DOCUMENT PASSAGE:
-=-=-=-=-

My JavaScript book is out! Don't miss the opportunity to upgrade your beginner or average dev skills.

Tuesday, July 27, 2010

Array.prototype.slice VS Arrayfication

One of the most common operations performed on daily basis directly or indirectly via frameworks and libraries is Array.prototype.slice calls over non Array elements such HTMLCollection, NodeList, and Arguments.

Why We Perform Such Operation


The Function.prototype.apply works only with object created through the [[Class]] Array or Arguments.
In latter case we may like to avoid ES3 arguments and named arguments mess when dealing with indexes.
Finally, in most of the case we would like to perform Array operations over ArrayLike objects to filer, map, splice, change, modify, etc etc ...

The Slice Cost


Let's perform over an ArrayLike object of length 2000, 2000 slice calls (change the length if you have such powerful machine):

// create the ArrayLike object
for(var arguments = {length:2000}, i = 0; i < 2000; ++i)
arguments[i] = i;
;

// define the bench function
function testSlice(arguments) {
var t = new Date;
for (var slice = Array.prototype.slice, i = 0, length = arguments.length; i < length; ++i)
slice.call(arguments);
;
return new Date - t;
}

// test it
alert(testSlice(arguments));

The average time in my Atom N270 based Netbook is 1750 ms, and numbers are not that unreasonable.
While a list of 2000 generic values may be not that common, the number of slice.call may be definitively more than 2000 during an application life cycle. All this wasted time to simply transform a generic list into an Array? And maybe just to loop and re-loop over it to filter or change values and indexes?

Alternative One: __proto__


If we modify the __proto__ property of whatever object and in almost all browsers (not IE, of course), we can somehow "promote" the current object to Array, except for the [[Class]] that will still be the generic Object, or Arguments.
The undesired side effect is that the modified object won't find anymore in its prototype its original methods, so we can define this technique really greedy.
But what about performances?

// function to test
function testProto(arguments) {
var t = new Date;
for (var proto = Array.prototype, i = 0, length = arguments.length; i < length; ++i)

-=-=-=-=-

SOURCE MATERIAL:
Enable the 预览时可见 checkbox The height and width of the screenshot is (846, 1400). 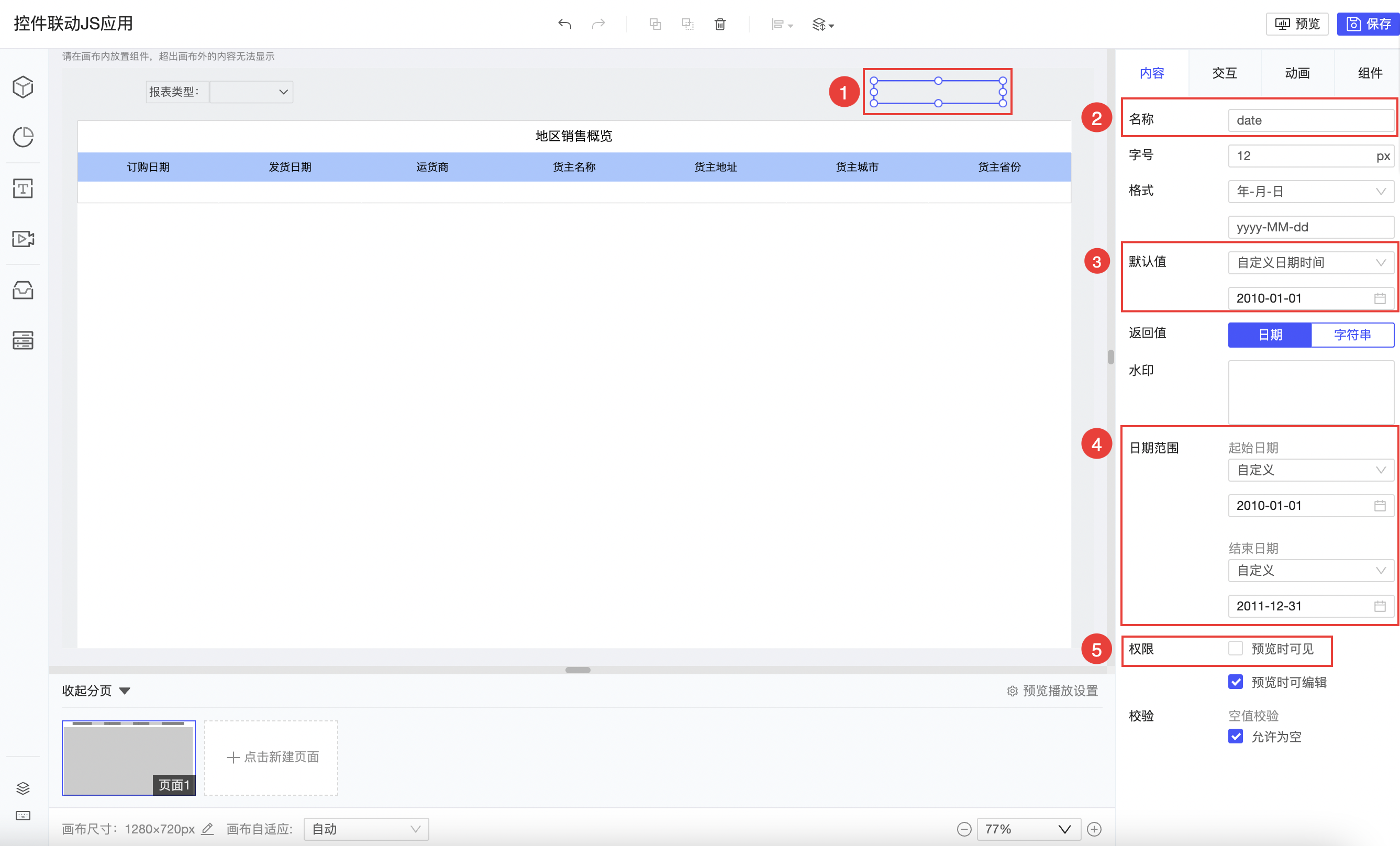[1235, 648]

-=-=-=-=-

SET TASKS:
(1) According to the post on Array.prototype.slice, what average time did the slice benchmark take on the Atom N270 based netbook?
(2) Restate the portion of the post on Array.prototype.slice that opens with the words containing "Finally, in most" and closes with "< 2000; ++i)", changing "ArrayLike" to "array-like".

THE REPLIES:
(1) 1750 ms

(2)
Finally, in most of the case we would like to perform Array operations over array-like objects to filer, map, splice, change, modify, etc etc ...

The Slice Cost


Let's perform over an array-like object of length 2000, 2000 slice calls (change the length if you have such powerful machine):

// create the array-like object
for(var arguments = {length:2000}, i = 0; i < 2000; ++i)